I very much like having a Greek-Roman soldier’s tortured soul as the protagonist. But be careful of what period of the Eastern Empire you set his earlier life in and be sure to preserve the tension between the Christian and the pagan. I’d suggest checking your work against Pagans and Christians by Robin Lane Fox and whatever Michael Grant [I read two titles touching this and cannot recall the titles] [Ed. note: Perhaps Constantine the Great: The Man and his Times, and The Fall of the Roman Empire?] has put out concerning the Eastern Roman Empire of the transitional period.
It’s about time that someone revisits the epics in fiction, and [title redacted] opens up a sack of unslain serpents that beg to be put to rest by an Aryan hero. The gods and the poets are not exempt from the attentions of the hero or the judgments of the Fates.  

Exposition:

Reduce the number of deities in the first chapter and don’t directly address their attributes but use inference. You really want to spoon feed current readers ancient metaphysics one element per chapter.

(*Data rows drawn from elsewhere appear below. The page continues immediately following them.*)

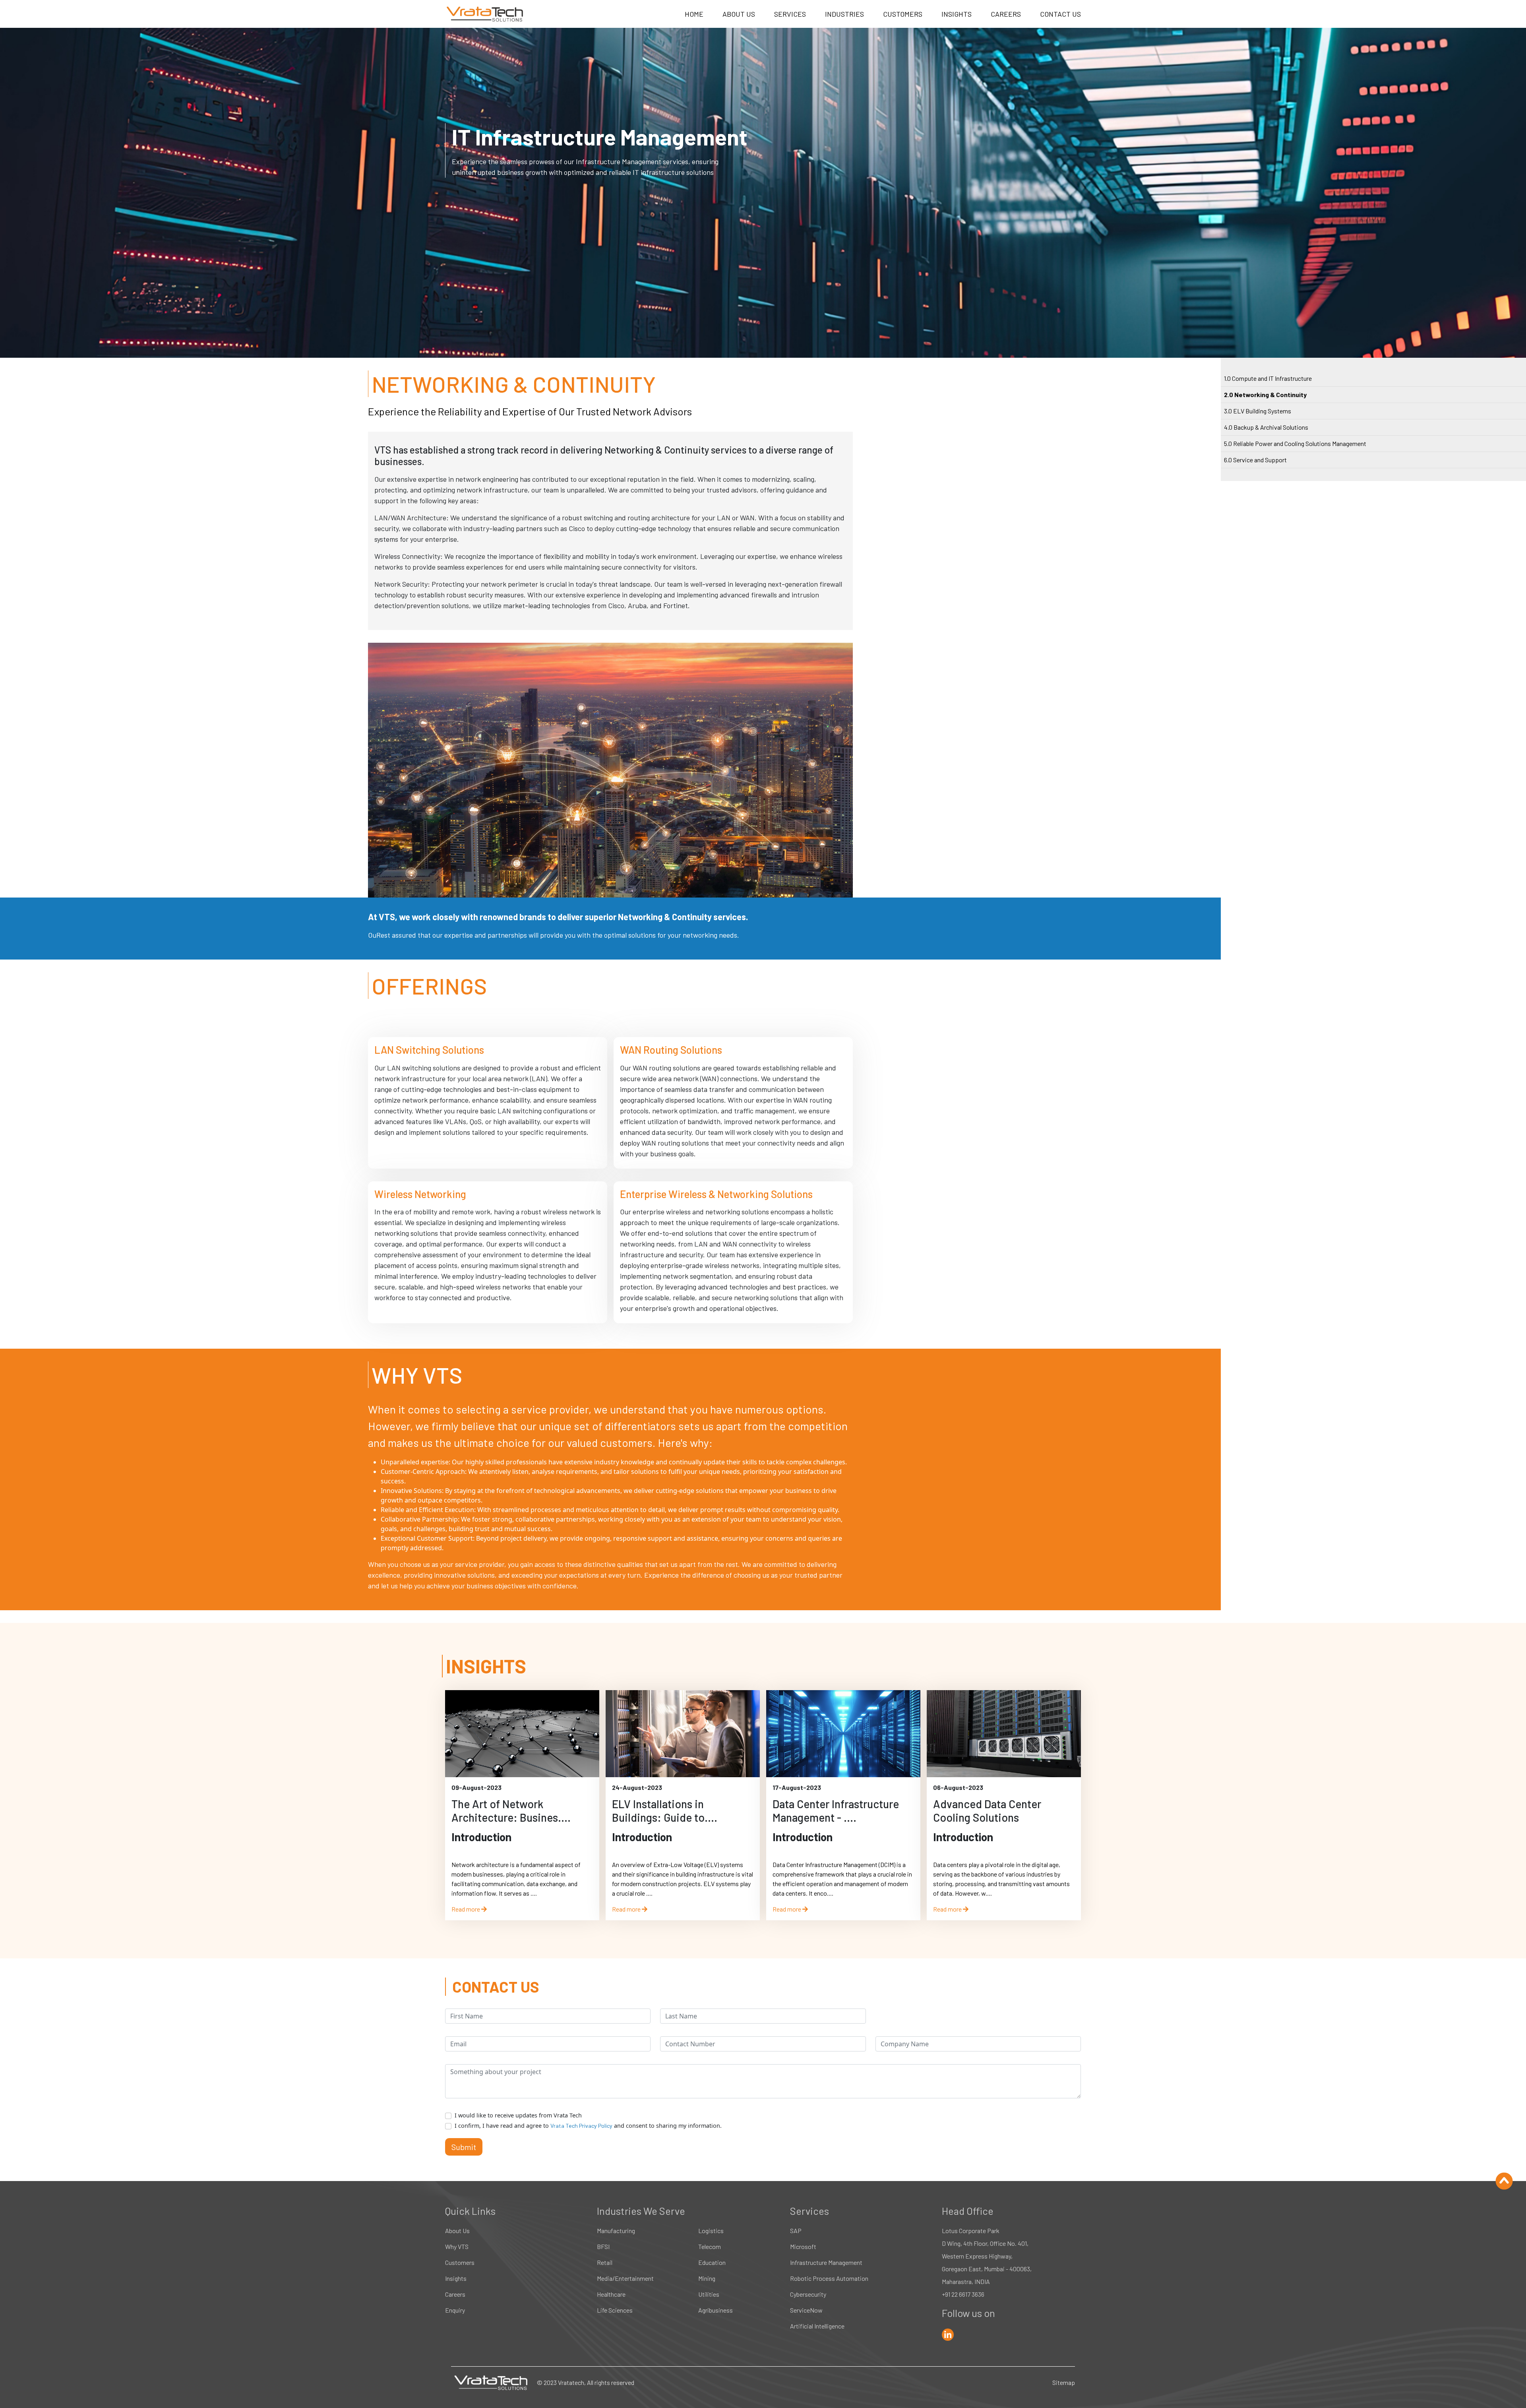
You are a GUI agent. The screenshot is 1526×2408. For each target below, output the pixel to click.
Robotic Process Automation (829, 2278)
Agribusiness (715, 2310)
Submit (463, 2147)
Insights (456, 2278)
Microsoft (803, 2246)
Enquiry (455, 2310)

The best narrative element:

Your use of the ancient poet beckoning the slain hero from the afterlife is absolutely great. When you get a story hook this good, you want to trim down other elements and really ’roid this one up. The simplest place to start is permitting the narrative voice no exposition of the poet, no judgment of his work and limit the revelation these two aspects and any other exposition concerning the past lives of the poet and the hero to their interaction.

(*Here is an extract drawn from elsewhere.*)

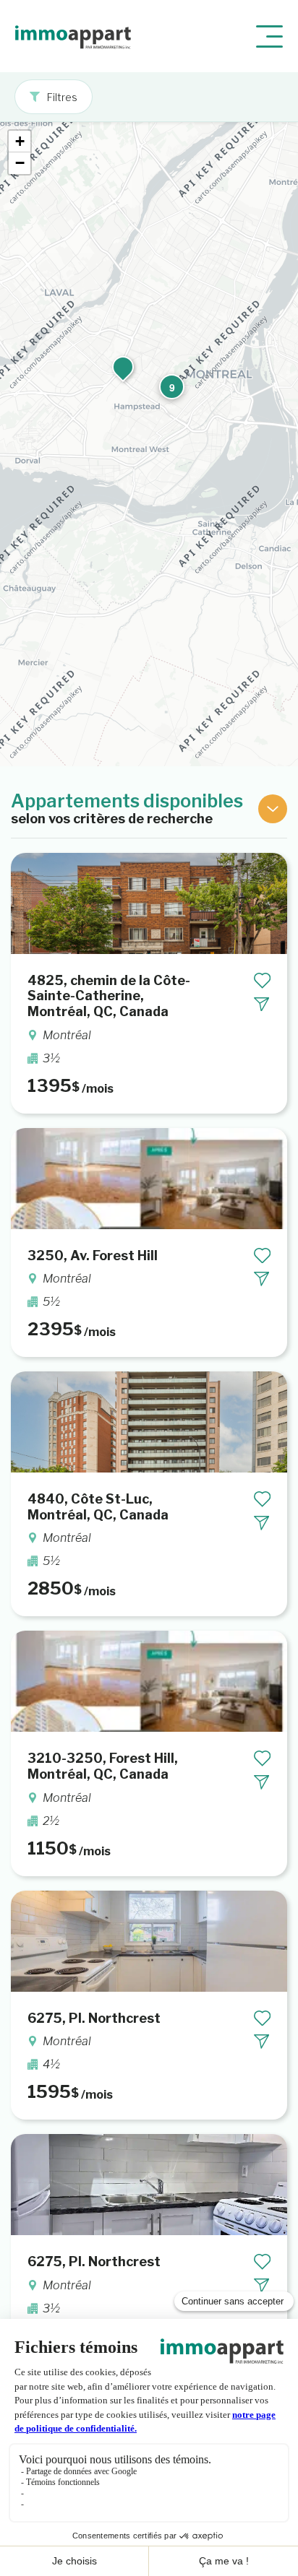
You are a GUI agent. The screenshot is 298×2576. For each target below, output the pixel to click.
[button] (170, 384)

Writing an epic for postmodern readers:

There are few readers for any masculine fantasy or speculative fiction outside of military science-fiction. There are readers, but they will be people who already have a heavy reading load of non-fiction. Selling to overtaxed readers calls for releasing your epic in novelette or novella length in a cycle, which is also congruent with your mythic theme. Think in terms of Homer and Virgil, whose works were closer to pulp fiction of the 1920s and 30s than any postmodern novelist. You can put it all between two covers later in an omnibus. Tolkienesque pacing is something that now appeals generally to soy boys and babes.

Keeping your reader:

This is done by getting them to turn the page, so you need to write in a page format that approximates the printed page and/or reduce the length of any chapter like this that does not have action. The most important page to turn is the one to the next chapter, and you did that here. Now, you have to make sure you do this for every one or two pages. Writing guidelines that do not address this basic mechanic are full of shit. Once an indie author gets his reader, he really needs to keep him. If you’ve got 100,000 words, I’d break the content into 10 slim volumes [like the Aeneid] and then go back and trim the segments one at a time, with attention to page turning, with no thought of the next volume, trusting yourself to smooth the narrative as you go. Because you must keep your reader turning the page. Ruthlessly reducing word count is your best narrative weapon. What you have is fine, but go in and reshape it like every paragraph is an attempt to grab someone’s guts.
Good luck and thanks for the look ahead.